I directed the fourth respondent, G3, to restore the first applicant,
HCI, and the second applicant, Sosengwase, to peaceful and
undisturbed possession of a property known as “Metro Centre”,
situated at 266 Bree Street, Johannesburg. I indicated that my
reasons for making that order would be provided in due course.
2
To obtain a spoliation order, the applicants had to prove that
they were in peaceful and undisturbed possession of Metro Centre,
and
that they had been unlawfully deprived of that possession. I was
satisfied that these requirements had been met for the following
reasons.
The dispute
3
At the centre of this case is Mark Farber. He is the deponent
to the founding affidavit. He is also the sole member of HCI, and the
sole shareholder and director of the first respondent, 266 Bree
Street. The first respondent is a company named after the Metro
Centre property, which appears to be its only major asset. In these
capacities, Mr. Farber arranged things so that HCI was the
property
agent appointed to manage the affairs of the Metro Centre property.
Sosengwase is in turn employed by HCI to secure Metro
Centre.
4
Mr. Farber is the subject of a complex set of manoeuvres aimed
at wresting control of Metro Centre from him. The prime mover behind
these efforts appears to be the Trust for Urban Housing Finance
(“TUHF”), which is one of 266 Bree Street’s
creditors. There is an action pending between TUHF and 266 Bree
Street, in which TUHF seeks a money judgment against 266 Bree Street
and against Mr. Farber. It appears that 266 Bree Street took a loan
from TUHF and that Mr. Farber stood surety for its repayment
obligations. Evidence in that action has been led. I understand from
the papers that my brother Senyatsi J is currently hearing
argument
and will deliver judgment in due course.
5
In the meantime, Mr. Farber has placed 266 Bree Street in
business rescue. The second respondent, Mr. Kgaboesele, is the
practitioner
currently overseeing the business rescue process. He is
implementing a business rescue plan that was adopted at a creditors’

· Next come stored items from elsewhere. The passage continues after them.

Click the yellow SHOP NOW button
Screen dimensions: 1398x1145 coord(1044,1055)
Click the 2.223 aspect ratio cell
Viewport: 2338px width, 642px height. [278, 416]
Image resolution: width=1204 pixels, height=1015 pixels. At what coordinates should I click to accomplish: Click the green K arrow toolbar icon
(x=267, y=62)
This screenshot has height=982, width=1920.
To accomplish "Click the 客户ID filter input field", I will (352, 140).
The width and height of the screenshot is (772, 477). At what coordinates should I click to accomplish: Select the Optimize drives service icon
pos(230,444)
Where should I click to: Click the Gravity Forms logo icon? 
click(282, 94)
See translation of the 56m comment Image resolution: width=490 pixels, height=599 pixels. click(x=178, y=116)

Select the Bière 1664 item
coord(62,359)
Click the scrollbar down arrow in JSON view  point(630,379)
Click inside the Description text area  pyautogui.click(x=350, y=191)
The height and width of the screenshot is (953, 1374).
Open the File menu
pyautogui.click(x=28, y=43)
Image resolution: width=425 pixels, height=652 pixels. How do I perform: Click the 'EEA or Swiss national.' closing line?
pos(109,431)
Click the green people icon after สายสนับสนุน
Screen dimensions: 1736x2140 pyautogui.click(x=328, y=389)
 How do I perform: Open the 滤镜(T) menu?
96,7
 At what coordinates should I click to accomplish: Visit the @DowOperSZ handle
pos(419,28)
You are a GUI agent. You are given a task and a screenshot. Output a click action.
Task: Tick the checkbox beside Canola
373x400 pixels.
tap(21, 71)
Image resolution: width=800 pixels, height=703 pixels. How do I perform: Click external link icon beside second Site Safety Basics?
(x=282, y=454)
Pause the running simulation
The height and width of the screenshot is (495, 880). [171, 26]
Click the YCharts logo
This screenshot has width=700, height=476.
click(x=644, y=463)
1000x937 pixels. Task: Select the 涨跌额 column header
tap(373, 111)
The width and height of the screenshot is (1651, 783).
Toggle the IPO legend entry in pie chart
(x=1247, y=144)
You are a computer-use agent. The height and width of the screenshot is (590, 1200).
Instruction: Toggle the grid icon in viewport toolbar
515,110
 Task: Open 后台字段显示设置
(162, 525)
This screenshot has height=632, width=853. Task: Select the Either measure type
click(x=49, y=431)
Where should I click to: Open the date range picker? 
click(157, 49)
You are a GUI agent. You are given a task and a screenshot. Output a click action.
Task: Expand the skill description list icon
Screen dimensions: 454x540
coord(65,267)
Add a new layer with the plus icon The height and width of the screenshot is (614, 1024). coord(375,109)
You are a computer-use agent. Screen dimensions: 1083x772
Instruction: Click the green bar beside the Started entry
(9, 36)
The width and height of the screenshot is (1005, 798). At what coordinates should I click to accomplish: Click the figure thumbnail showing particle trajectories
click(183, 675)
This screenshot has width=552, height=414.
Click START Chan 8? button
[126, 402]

meeting held on 2 February 2023. Mr. Farber opposed the plan in the
form that it was finally adopted, but the plan was approved,
it
seems, substantially because TUHF supported it at the meeting.
6
The parts of the plan that are material to this case are those
that provide for the sale of Metro Centre, and HCI’s
replacement
as its managing agent. Acting on these aspects of the
adopted plan, on 13 and 14 February 2023, Mr. Kgaboesele wrote to Mr.
Farber
to inform him that HCI’s management agreement with 266
Bree Street would be terminated and that a new managing agent would
be appointed with effect from 15 February 2023. The new managing
agent Mr. Kgaboesele selected turned out to be the third respondent,
Mafadi Property Management. Mr. Farber, through his attorneys,
immediately objected to the termination of HCI’s management
agreement with 266 Bree Street. Mr. Farber took the view that Mr.
Kgaboesele lacked the power to terminate the management agreement,
which, Mr. Farber contended, could only be terminated pursuant to a
court order. Mr. Kgaboesele, through his own attorneys, predictably
took the contrary view, and demanded that the “handover”
of Metro Centre “be effected forthwith”.
Peaceful and
undisturbed possession
7
What matters about this correspondence is that it plainly
evinces an acceptance that HCI was in possession of Metro Centre, but
that there was a dispute about whether it should be. Indeed, Mr.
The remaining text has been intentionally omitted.